Research & Publications
Extensive Research Description
The Higgins-Chen lab develops and applies novel aging biomarkers to test the modifiability of aging to prevent or delay diseases such as Alzheimer’s, cardiovascular disease, and cancer. The primarily computational lab utilizes machine learning techniques to estimate the biological age of individuals from high-dimensional omics data. These aging biomarkers are then tested in human clinical trials and mouse intervention studies testing geroscience-based treatments to determine if longitudinal changes predict reductions in long-term morbidity and mortality risk. If so, these biomarkers could serve as early indicators for whether an intervention is truly modifying aging for any given individual. We recently reported that epigenetic clocks, commonly used aging biomarkers based on DNA methylation, suffer from technical noise that make their test-retest reliability inadequate for longitudinal and intervention studies, and developed a new machine learning approach to solve this problem (Higgins-Chen 2022, Nature Aging). Using this technique, we are studying the causes, consequences, and molecular mechanisms of longitudinal changes in aging biomarkers, utilizing data from humans, rodents, and in vitro experiments from collaborators. Current projects include studying how aging biomarkers interact with psychiatric disorders, Alzheimer’s, circadian rhythms, and stress. We are utilizing our findings to inform the development of the next generation of machine learning approaches and aging biomarkers.

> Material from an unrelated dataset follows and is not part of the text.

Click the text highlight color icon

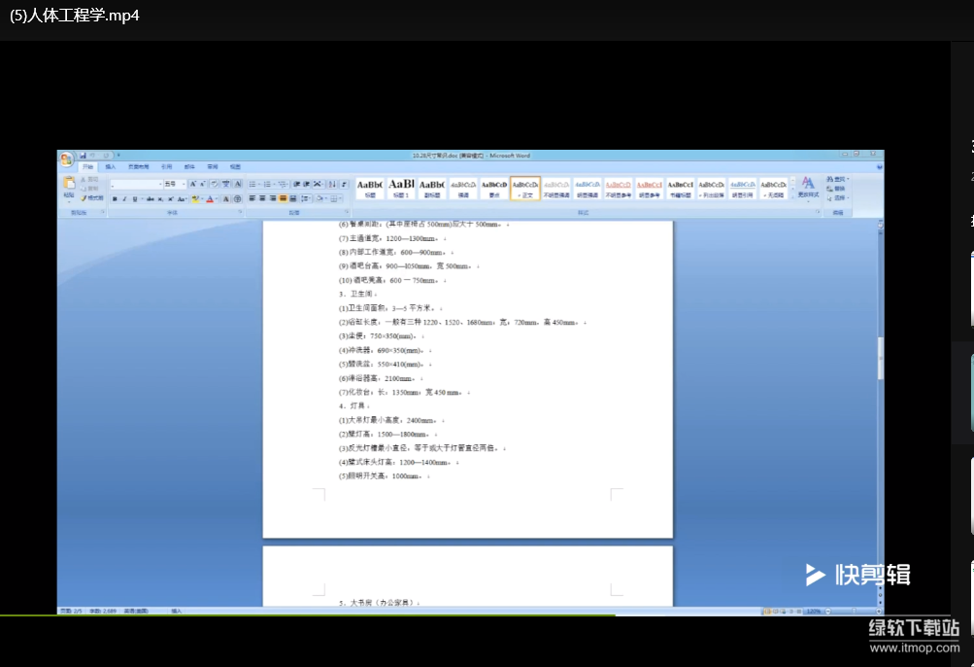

Given that psychiatric disorders are major risk factors for age-related disease, a central focus of the lab is to study how aging biomarkers are affected by mental health. This includes current collaborations examining how our novel aging biomarkers are affected by schizophrenia, bipolar disorder, depression, Alzheimer’s, PTSD, and stress. We have found that DNA methylation-based aging biomarkers may be reduced by psychiatric medications, which is consistent with reported benefits in ameliorating age-related mortality risk in humans and model organisms. We are developing biomarkers that can specifically monitor morbidity and mortality risk related to mental health and psychiatric treatments, with the aim using these to select personalized geroscience-based treatments that will prevent or delay age-related disease for individuals with psychiatric conditions.

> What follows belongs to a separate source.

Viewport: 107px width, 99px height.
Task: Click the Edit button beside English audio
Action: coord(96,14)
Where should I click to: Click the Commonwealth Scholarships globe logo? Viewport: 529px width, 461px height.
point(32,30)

Members of the lab typically develop new machine learning pipelines and aging biomarkers, then apply them to investigate important questions about the aging process. They often lead collaborations with clinicians, experimental biologists, epidemiologists, social scientists, and/or industry. As aging and mental health interact with nearly all other topics in biology, lab members are encouraged to think “outside the box” and feel free to bring any of their interests or passions to the lab.